To do:
(a) Reproduce the passage of the river-flow article from "The future shape" to "depth and velocity." word for word.
(b) Write what comes next in the article on New Zealand river water, picking up after its final sentence.

Source extract:
────────
The future shape of water
Twenty-five metres above the Hurunui River, Hamish Sutton is leaning over the side of a metal cage hanging from a cable. Far below, bobbing on the swiftly flowing waterway is a small boat struggling to stay afloat.
This scene in the north Canterbury hills may look a little precarious, but precise science is under way. Sutton is measuring the flow of the Hurunui River. In the corner of the metal cage a laptop is recording data gathered by an instrument on the boat below that shoots hundreds of acoustic pulses into the water to measure depth and velocity.
Sutton, a NIWA environmental monitoring technician, prides himself on the numbers coming into his laptop. “If you’re not collecting quality data, it’s pretty pointless – it’s easy to forget that out here.”
Sutton’s quality data will be used to build a “rating” of the level and related flow of the Hurunui that will be added to records that began at this spot in the mid-1950s.
These measurements – and others like it all over the region – span monumental change in land use in rural Canterbury. They began before large-scale conversion to dairy farming required vast irrigation schemes. The Amuri scheme, which takes water from the Hurunui, is one of the earlier projects and feeds the now grassy paddocks of the plains.
Knowing the volume of water in a river and how fast it travels to the coast, is a vital step in deciding how that water can be used to provide hydroelectricity or grow crops or grass – or support a plethora of other industries crucial to our economy. Irrigated agriculture alone contributes about $4.8 billion annually to GDP, and accounts for about two-thirds of all water used in New Zealand. However, the demand and supply balance is changing for agriculture, as it is for other industries. Notwithstanding that taking water out of a river also alters its natural flow regime and can have unforeseen consequences elsewhere.
Or, as NIWA’s Chief Scientist for freshwater Dr Scott Larned puts it, solutions can sometimes create problems.
“The conventional wisdom is that you harvest flood water in the winter and store it until it’s needed in the summer. However, floods are required to carry gravels to the coastal zone and if there’s not enough gravel, the waves get hungry and start eroding the land. Sure, it’s a solution, but it’s also creating a problem.”
Larned and his team are preoccupied with one question: How much water should we leave in our rivers to maintain their ecological functions versus how much can be taken out for other uses?
It is a fundamental dilemma which has become more pressing as irrigation schemes and plans to dam or alter rivers have multiplied, at the same time as cultural, social and environmental issues demand more consideration.
Swirling around in the mix is climate change, and what that may mean for the future of the primary sector – and all of us.
To understand New Zealand’s water issues, it is important to note that, comparatively speaking, our rivers are short and steep and have little capacity to store or manipulate flows.
────────
Collected material:
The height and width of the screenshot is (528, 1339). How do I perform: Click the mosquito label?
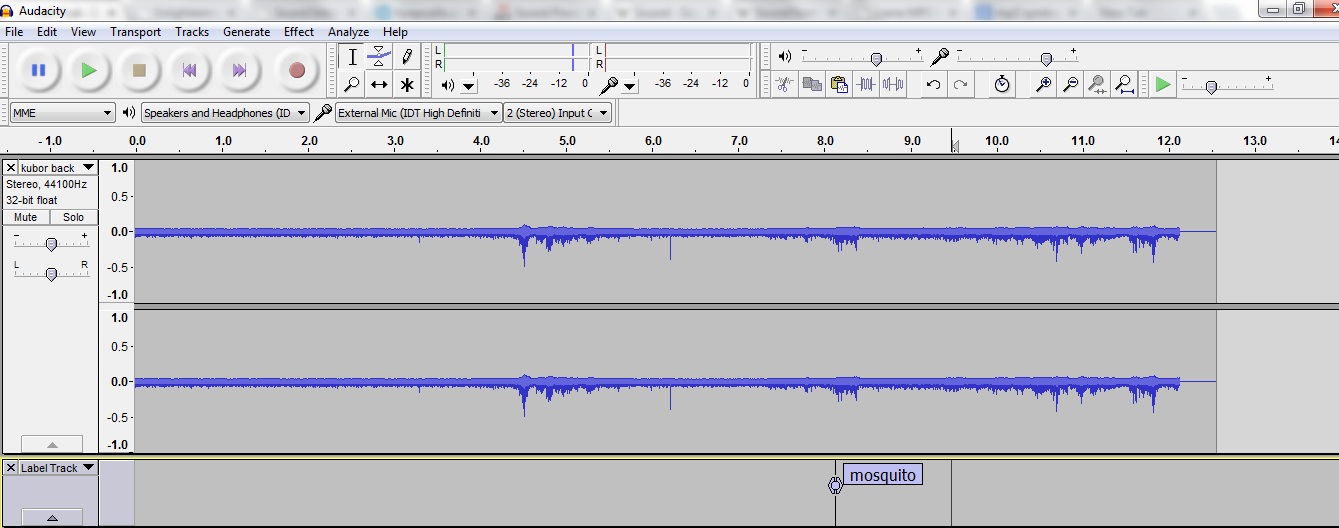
────────
Responses:
(a)
The future shape of water
Twenty-five metres above the Hurunui River, Hamish Sutton is leaning over the side of a metal cage hanging from a cable. Far below, bobbing on the swiftly flowing waterway is a small boat struggling to stay afloat.
This scene in the north Canterbury hills may look a little precarious, but precise science is under way. Sutton is measuring the flow of the Hurunui River. In the corner of the metal cage a laptop is recording data gathered by an instrument on the boat below that shoots hundreds of acoustic pulses into the water to measure depth and velocity.

(b)
Demand for water continues to grow, yet it is increasingly recognised that appropriate river flow regimes are fundamental to maintaining healthy river systems.
Larned says changes to the way freshwater is allocated to farmers, industry, groups and individuals are inevitable. New national policies for freshwater were announced by the Minister for the Environment in September and focus heavily on river health and water quality issues. The policies also signal major improvements in water allocation, but with minimal guidance about how this will happen.
“Carrying out the science needed to put the policies into action is one of NIWA’s biggest responsibilities,” he says.
Larned says the research community will need to play its part to help deliver meaningful change.
While freshwater reform will be fraught, he is also certain it will happen.
“Water shortages will drive change. I expect there will be substantial progress over the next decade.”
One of the major issues is water consenting. New Zealand has an historical consenting system in which users are permitted to take certain amounts of water for long periods – up to 35 years in some cases. The system has little room for flexibility, and, as Larned points out, has become highly inequitable in places like Canterbury, where most of the available water is consented and there is little left for new applicants.
Treaty of Waitangi settlements have also granted some iwi rights to water and, notably, special status to the Whanganui River which recognises the river as having all the rights of a person. But, up until recently, water allocation rules have fundamentally been all about the economy, not kaitiakitanga. Reconciling the two is virtually unchartered territory.
Larned says NIWA possesses the bulk of hydrological science expertise in New Zealand and will need to provide the science that underpins water allocation reform. However, policy makers will be relying on community, iwi and other partners to identify their priorities and values.
“In one catchment the highest priority may be economic growth, for another it may be restoration of natural land. It is up to people to decide – we can then work out an allocation system to achieve that.”
Hydro-ecological modeller Dr Doug Booker leads a NIWA programme focused on understanding the effects of human water use on surface and groundwater systems. The aim is to inform more sustainable water allocation decisions.
Booker’s work includes carrying out the science behind options such as trading rights to access water, or permitting water to be used on a seasonal timeframe, rather than over decades.
Trading water is theoretically possible under the Resource Management Act, but it would be a radical change for New Zealand, and the infrastructure for it to be implemented doesn’t currently exist.
Booker says that water trading is seen in some quarters as an effective management mechanism because it can deliver economic benefits within environmental limits. It can also recognise the environment as a water user, and transfer water rights to the environment to support ecological, cultural, aesthetic or recreational values.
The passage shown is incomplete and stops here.